Menteri Koordinator Bidang Hukum, HAM, Imigrasi, dan Pemasyarakatan, Yusril Ihza Mahendra, menyatakan harapannya agar situasi di Aceh dapat segera kondusif. Pernyataan ini disampaikan setelah terjadinya kericuhan pada peringatan 21 tahun Hari Damai Aceh yang berlangsung pada Sabtu, 15 Agustus 2026.
Yusril mengajak semua pihak untuk menjaga ketenangan dan kedamaian di Aceh. "Mudah-mudahan suasana di Aceh sudah kondusif dan semua pihak menjaga ketenangan, ketentraman, dan kedamaian," ungkapnya setelah mengikuti Upacara HUT Ke-81 Republik Indonesia di Jakarta pada Senin, 17 Agustus 2026. Ia juga menekankan pentingnya menghormati semua elemen masyarakat yang mencintai Negara Kesatuan Republik Indonesia dan berkomitmen untuk bersama-sama mengatasi berbagai tantangan yang ada di masyarakat.

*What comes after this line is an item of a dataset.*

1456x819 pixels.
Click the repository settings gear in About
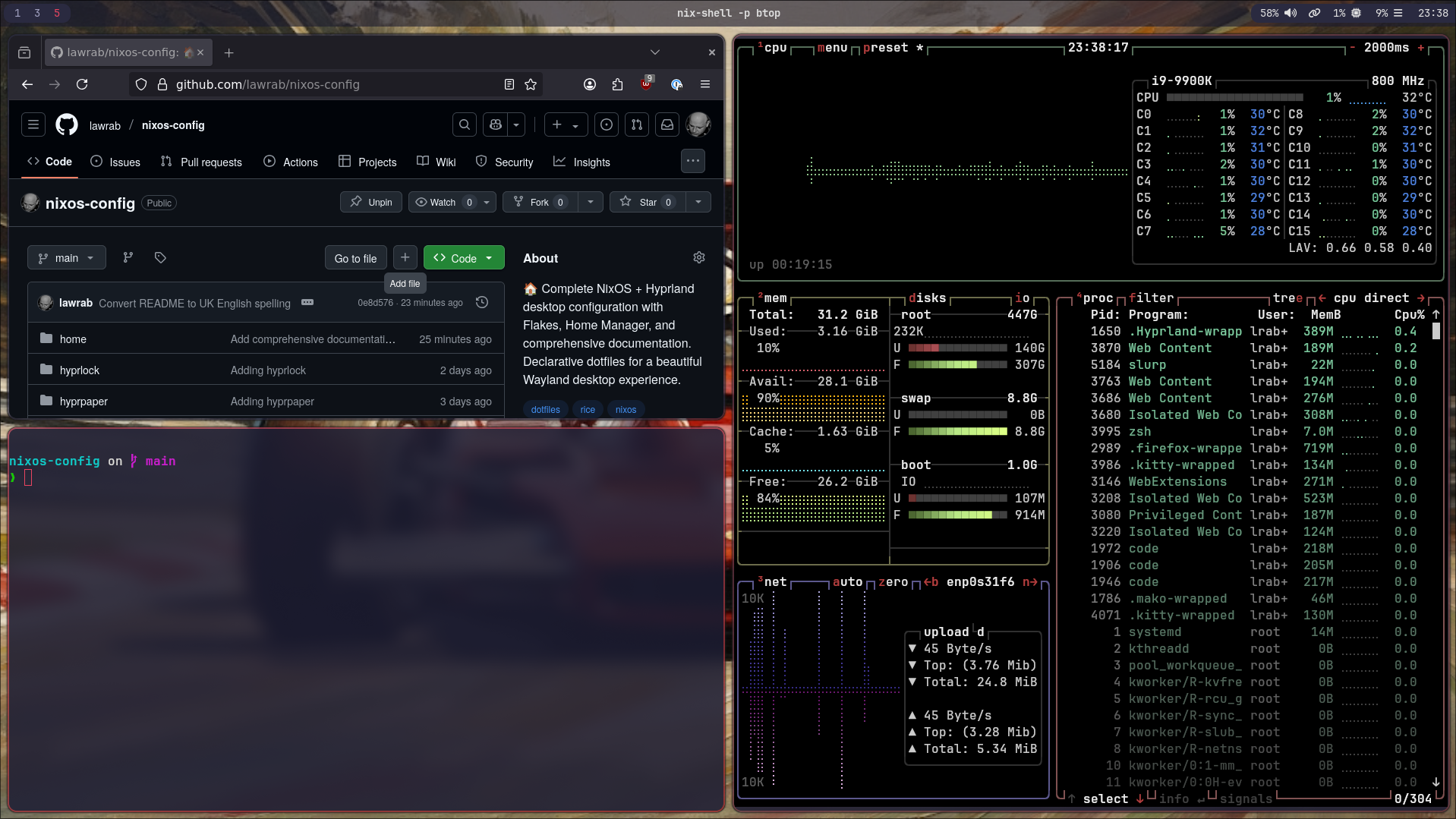[x=699, y=258]
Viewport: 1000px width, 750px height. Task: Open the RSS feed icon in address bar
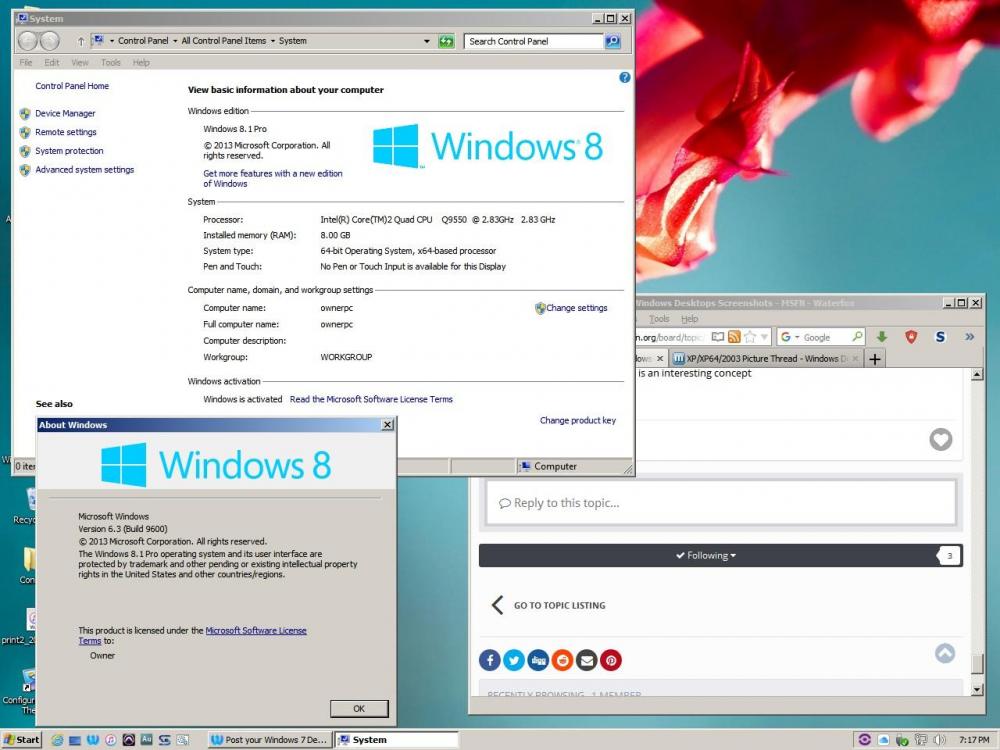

Kericuhan yang terjadi saat peringatan tersebut dipicu oleh aksi sejumlah massa yang mengibarkan Bendera Bulan Bintang, yang dikenal sebagai simbol Gerakan Aceh Merdeka (GAM). Ketegangan meningkat saat aparat keamanan melakukan penertiban terhadap aksi tersebut. Di sisi lain, Wakil Gubernur Aceh, Fadhlullah, melaporkan bahwa peringatan HUT Ke-81 RI di wilayah Aceh berlangsung aman tanpa gangguan. Ia mengimbau masyarakat Aceh untuk terus menjaga kedamaian dan berkolaborasi dalam mewujudkan Aceh yang sejahtera.
Dengan harapan untuk menciptakan suasana yang lebih baik, Yusril dan Fadhlullah menyerukan kepada masyarakat untuk saling bahu-membahu dalam menjaga ketentraman di Aceh.